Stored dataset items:

──────

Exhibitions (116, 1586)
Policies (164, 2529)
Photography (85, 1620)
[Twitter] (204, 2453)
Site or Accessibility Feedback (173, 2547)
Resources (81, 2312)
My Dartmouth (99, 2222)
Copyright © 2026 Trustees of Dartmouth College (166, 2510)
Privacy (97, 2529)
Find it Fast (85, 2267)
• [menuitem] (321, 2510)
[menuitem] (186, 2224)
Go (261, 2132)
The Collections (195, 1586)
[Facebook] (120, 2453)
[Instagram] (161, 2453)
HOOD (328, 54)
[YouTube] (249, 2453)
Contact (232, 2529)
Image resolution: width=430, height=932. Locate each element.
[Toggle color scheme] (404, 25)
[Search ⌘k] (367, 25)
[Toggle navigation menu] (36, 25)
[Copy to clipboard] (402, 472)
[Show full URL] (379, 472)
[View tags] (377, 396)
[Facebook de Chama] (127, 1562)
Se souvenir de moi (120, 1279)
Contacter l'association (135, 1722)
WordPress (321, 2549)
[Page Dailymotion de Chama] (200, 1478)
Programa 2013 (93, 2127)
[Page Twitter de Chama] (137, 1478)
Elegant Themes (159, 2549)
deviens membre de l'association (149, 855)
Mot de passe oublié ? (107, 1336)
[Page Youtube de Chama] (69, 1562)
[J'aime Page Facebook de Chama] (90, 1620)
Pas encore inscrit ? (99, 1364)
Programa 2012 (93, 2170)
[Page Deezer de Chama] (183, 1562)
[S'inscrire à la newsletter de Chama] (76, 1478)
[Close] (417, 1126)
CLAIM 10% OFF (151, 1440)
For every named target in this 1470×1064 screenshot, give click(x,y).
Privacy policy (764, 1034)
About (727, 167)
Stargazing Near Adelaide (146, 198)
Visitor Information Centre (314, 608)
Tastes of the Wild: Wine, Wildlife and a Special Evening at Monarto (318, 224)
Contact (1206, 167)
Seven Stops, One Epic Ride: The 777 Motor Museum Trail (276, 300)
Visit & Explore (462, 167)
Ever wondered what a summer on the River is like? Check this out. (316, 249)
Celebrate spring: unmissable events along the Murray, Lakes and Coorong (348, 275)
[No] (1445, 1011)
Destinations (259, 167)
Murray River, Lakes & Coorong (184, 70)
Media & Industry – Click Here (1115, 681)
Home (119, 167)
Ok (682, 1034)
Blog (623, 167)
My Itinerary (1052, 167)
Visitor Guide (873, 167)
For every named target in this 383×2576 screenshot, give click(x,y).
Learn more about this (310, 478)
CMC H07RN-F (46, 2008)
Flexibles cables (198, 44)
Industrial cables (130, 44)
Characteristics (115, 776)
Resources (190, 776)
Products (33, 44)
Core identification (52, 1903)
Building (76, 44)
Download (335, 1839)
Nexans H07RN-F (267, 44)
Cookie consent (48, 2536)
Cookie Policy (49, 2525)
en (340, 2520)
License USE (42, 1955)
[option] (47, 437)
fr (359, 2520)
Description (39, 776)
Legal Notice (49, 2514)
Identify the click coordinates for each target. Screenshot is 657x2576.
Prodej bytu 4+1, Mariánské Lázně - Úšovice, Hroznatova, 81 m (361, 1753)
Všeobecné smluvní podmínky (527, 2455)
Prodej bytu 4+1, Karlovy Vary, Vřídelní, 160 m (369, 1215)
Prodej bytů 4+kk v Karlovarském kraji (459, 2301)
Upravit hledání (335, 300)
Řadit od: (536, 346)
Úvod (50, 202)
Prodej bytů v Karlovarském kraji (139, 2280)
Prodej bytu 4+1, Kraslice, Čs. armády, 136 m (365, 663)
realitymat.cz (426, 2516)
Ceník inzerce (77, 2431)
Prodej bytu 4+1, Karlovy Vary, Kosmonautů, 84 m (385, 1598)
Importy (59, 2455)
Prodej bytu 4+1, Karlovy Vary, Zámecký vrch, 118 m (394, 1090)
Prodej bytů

──────

Transcribe every record verbatim.

Exhibitions (116, 1586)
Policies (164, 2529)
Photography (85, 1620)
[Twitter] (204, 2453)
Site or Accessibility Feedback (173, 2547)
Resources (81, 2312)
My Dartmouth (99, 2222)
Copyright © 2026 Trustees of Dartmouth College (166, 2510)
Privacy (97, 2529)
Find it Fast (85, 2267)
• [menuitem] (321, 2510)
[menuitem] (186, 2224)
Go (261, 2132)
The Collections (195, 1586)
[Facebook] (120, 2453)
[Instagram] (161, 2453)
HOOD (328, 54)
[YouTube] (249, 2453)
Contact (232, 2529)
Image resolution: width=430, height=932. Locate each element.
[Toggle color scheme] (404, 25)
[Search ⌘k] (367, 25)
[Toggle navigation menu] (36, 25)
[Copy to clipboard] (402, 472)
[Show full URL] (379, 472)
[View tags] (377, 396)
[Facebook de Chama] (127, 1562)
Se souvenir de moi (120, 1279)
Contacter l'association (135, 1722)
WordPress (321, 2549)
[Page Dailymotion de Chama] (200, 1478)
Programa 2013 (93, 2127)
[Page Twitter de Chama] (137, 1478)
Elegant Themes (159, 2549)
deviens membre de l'association (149, 855)
Mot de passe oublié ? (107, 1336)
[Page Youtube de Chama] (69, 1562)
[J'aime Page Facebook de Chama] (90, 1620)
Pas encore inscrit ? (99, 1364)
Programa 2012 (93, 2170)
[Page Deezer de Chama] (183, 1562)
[S'inscrire à la newsletter de Chama] (76, 1478)
[Close] (417, 1126)
CLAIM 10% OFF (151, 1440)
For every named target in this 1470×1064 screenshot, give click(x,y).
Privacy policy (764, 1034)
About (727, 167)
Stargazing Near Adelaide (146, 198)
Visitor Information Centre (314, 608)
Tastes of the Wild: Wine, Wildlife and a Special Evening at Monarto (318, 224)
Contact (1206, 167)
Seven Stops, One Epic Ride: The 777 Motor Museum Trail (276, 300)
Visit & Explore (462, 167)
Ever wondered what a summer on the River is like? Check this out. (316, 249)
Celebrate spring: unmissable events along the Murray, Lakes and Coorong (348, 275)
[No] (1445, 1011)
Destinations (259, 167)
Murray River, Lakes & Coorong (184, 70)
Media & Industry – Click Here (1115, 681)
Home (119, 167)
Ok (682, 1034)
Blog (623, 167)
My Itinerary (1052, 167)
Visitor Guide (873, 167)
For every named target in this 383×2576 screenshot, give click(x,y).
Learn more about this (310, 478)
CMC H07RN-F (46, 2008)
Flexibles cables (198, 44)
Industrial cables (130, 44)
Characteristics (115, 776)
Resources (190, 776)
Products (33, 44)
Core identification (52, 1903)
Building (76, 44)
Download (335, 1839)
Nexans H07RN-F (267, 44)
Cookie consent (48, 2536)
Cookie Policy (49, 2525)
en (340, 2520)
License USE (42, 1955)
[option] (47, 437)
fr (359, 2520)
Description (39, 776)
Legal Notice (49, 2514)
Identify the click coordinates for each target. Screenshot is 657x2576.
Prodej bytu 4+1, Mariánské Lázně - Úšovice, Hroznatova, 81 m (361, 1753)
Všeobecné smluvní podmínky (527, 2455)
Prodej bytu 4+1, Karlovy Vary, Vřídelní, 160 m (369, 1215)
Prodej bytů 4+kk v Karlovarském kraji (459, 2301)
Upravit hledání (335, 300)
Řadit od: (536, 346)
Úvod (50, 202)
Prodej bytů v Karlovarském kraji (139, 2280)
Prodej bytu 4+1, Kraslice, Čs. armády, 136 m (365, 663)
realitymat.cz (426, 2516)
Ceník inzerce (77, 2431)
Prodej bytu 4+1, Karlovy Vary, Kosmonautů, 84 m (385, 1598)
Importy (59, 2455)
Prodej bytu 4+1, Karlovy Vary, Zámecký vrch, 118 m (394, 1090)
Prodej bytů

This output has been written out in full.